1973.
Llegó a Miguaque en un destartalado Buick rojo del 62, cuatro puertas, con un sol simoníaco peinándole la espalda.
En vez de tomar hacia la redoma donde daba inicio la avenida Andrés Eloy Blanco, entrada natural para quienes arribaban desde Caracas, enfiló hasta la antigua laguna de «La Chamana», denominada así todavía por el vulgo. Aminoró la marcha y dobló a la izquierda, por una calle polvorienta. Los niños barrigones de cara frisada con espesas costras de moco lo vieron pasar rumbo al centro del pueblo. Al detenerse para no maltratar los amortiguadores del cacharro con los frecuentes baches que le salían al paso, las hordas de perros realengos, mustia pelambre y atiplados ladridos, lo perseguían en veloz carrera, como reclamando a bocajarro una intrusión fugaz.
La sordidez de las miserables casuchas sin pintar y la hosquedad y palurdez de sus moradores le saetearon el ánimo.
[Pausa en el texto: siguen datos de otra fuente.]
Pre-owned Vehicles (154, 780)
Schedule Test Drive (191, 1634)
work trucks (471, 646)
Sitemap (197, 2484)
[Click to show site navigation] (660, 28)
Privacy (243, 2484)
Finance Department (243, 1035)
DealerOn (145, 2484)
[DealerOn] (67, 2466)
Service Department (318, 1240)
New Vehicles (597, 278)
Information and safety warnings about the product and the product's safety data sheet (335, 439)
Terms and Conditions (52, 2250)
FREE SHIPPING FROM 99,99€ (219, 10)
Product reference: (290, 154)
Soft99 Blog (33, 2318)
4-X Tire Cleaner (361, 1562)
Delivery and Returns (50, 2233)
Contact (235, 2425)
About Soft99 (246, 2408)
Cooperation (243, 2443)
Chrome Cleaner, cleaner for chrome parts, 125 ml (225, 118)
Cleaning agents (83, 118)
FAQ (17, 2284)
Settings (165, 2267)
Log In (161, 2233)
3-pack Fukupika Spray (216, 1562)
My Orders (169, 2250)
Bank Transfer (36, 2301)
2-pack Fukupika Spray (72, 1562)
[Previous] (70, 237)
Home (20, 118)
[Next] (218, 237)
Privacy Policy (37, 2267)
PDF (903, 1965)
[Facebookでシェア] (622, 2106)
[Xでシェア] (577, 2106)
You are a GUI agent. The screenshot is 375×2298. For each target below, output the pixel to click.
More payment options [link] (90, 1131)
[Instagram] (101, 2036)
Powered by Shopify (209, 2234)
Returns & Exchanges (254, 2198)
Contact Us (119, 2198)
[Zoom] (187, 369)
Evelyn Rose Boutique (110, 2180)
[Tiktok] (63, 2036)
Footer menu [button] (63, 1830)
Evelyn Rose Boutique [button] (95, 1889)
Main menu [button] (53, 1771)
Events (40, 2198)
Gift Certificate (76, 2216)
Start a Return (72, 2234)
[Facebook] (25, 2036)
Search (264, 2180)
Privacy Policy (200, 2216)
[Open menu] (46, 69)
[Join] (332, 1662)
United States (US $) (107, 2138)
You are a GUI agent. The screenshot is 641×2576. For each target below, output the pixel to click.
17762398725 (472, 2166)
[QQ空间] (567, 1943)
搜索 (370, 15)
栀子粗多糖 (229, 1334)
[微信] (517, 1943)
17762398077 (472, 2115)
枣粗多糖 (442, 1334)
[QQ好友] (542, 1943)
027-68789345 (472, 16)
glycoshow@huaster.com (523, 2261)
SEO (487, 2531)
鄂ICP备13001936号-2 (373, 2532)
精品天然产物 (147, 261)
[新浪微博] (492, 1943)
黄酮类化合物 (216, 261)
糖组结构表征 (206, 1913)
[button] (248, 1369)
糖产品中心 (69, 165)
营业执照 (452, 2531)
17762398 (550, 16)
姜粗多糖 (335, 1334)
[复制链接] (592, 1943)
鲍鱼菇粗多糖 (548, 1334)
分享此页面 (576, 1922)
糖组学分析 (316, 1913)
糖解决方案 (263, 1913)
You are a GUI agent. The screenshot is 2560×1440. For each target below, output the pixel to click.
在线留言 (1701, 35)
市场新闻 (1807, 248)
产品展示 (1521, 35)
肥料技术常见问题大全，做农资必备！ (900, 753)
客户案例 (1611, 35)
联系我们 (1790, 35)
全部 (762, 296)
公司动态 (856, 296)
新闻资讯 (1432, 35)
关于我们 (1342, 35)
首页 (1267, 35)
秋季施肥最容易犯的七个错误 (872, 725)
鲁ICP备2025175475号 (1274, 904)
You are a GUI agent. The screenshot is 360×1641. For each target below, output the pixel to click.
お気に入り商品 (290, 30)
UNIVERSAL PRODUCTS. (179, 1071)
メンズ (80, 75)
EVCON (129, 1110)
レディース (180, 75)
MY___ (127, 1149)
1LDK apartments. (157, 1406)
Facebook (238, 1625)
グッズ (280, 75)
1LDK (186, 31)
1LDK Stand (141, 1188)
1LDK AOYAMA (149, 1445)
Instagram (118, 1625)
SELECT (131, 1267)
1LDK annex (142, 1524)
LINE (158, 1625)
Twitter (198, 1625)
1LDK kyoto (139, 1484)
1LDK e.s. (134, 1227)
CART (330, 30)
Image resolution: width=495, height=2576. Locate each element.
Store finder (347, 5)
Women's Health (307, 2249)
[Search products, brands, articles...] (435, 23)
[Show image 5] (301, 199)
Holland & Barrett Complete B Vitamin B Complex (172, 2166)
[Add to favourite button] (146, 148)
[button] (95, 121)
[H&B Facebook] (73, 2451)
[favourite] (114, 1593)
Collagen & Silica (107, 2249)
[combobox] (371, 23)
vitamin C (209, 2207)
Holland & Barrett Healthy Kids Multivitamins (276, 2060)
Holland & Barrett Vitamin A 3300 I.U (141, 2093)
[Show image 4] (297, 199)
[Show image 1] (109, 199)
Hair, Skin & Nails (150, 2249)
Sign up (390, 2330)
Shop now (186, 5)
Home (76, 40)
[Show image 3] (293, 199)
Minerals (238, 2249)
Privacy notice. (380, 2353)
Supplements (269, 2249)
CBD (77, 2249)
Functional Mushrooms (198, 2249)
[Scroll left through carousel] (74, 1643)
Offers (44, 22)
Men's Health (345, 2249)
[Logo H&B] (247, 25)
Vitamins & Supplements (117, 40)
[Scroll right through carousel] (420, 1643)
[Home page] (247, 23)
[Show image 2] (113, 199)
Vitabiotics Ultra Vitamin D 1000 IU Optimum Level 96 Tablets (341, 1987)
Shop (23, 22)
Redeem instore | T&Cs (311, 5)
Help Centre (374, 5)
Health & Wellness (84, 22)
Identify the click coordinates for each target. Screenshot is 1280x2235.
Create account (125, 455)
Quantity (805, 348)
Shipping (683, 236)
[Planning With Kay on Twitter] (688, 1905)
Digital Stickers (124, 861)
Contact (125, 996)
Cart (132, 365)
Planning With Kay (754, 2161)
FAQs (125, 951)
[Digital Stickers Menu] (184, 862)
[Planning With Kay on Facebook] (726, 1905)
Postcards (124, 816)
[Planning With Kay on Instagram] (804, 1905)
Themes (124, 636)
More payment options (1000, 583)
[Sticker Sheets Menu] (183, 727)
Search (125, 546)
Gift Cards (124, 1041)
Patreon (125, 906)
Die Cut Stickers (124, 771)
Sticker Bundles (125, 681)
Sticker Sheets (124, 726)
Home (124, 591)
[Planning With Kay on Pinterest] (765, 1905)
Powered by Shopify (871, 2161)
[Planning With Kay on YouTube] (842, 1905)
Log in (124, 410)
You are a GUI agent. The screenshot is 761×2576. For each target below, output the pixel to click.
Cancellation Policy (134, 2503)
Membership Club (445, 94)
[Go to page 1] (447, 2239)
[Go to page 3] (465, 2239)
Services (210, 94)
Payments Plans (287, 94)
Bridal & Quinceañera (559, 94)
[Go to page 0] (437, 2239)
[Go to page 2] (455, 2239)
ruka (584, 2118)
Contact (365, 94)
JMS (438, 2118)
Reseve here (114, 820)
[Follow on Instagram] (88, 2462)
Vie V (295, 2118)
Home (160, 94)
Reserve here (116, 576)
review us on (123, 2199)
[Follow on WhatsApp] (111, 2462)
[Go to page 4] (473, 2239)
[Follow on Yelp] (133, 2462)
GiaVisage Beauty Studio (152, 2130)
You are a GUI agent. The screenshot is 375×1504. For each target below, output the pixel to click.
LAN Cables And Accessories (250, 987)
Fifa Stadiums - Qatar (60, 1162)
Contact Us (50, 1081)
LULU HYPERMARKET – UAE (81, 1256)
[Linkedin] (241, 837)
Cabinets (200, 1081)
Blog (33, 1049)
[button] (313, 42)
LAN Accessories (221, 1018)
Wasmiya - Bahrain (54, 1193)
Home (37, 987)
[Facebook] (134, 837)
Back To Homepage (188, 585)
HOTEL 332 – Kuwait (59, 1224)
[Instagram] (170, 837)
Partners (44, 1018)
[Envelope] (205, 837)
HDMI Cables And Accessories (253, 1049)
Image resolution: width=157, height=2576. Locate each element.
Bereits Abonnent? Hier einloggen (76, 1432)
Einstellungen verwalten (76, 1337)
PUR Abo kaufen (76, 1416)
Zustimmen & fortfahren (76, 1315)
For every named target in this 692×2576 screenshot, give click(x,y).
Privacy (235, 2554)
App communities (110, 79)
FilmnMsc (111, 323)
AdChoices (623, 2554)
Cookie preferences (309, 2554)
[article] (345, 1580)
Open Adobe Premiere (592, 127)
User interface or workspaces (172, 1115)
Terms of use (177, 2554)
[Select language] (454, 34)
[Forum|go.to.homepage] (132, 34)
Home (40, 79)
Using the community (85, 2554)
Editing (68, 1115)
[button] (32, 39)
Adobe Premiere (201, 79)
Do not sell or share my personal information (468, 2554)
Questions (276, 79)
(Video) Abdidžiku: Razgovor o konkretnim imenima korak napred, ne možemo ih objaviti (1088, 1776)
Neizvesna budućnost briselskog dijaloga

Había moscas revoloteando incesantemente alrededor de la basura desechada al aire libre, en extraña danza que se prolongaba hasta el hedor casi sólido de las aguas negras y demás efluvios que corrían paralelamente a las aceras, cual estera inmunda. En ese momento, sintió repulsa por Miguaque.
Y, sin embargo, aun cuando los días más intensos de su vida habían transcurrido en Miguaque y existía, asimismo, una pléyade de cosas que le avivaba recónditas memorias, el hecho de haber regresado se debía a una sola y poderosa razón: Sojito había muerto.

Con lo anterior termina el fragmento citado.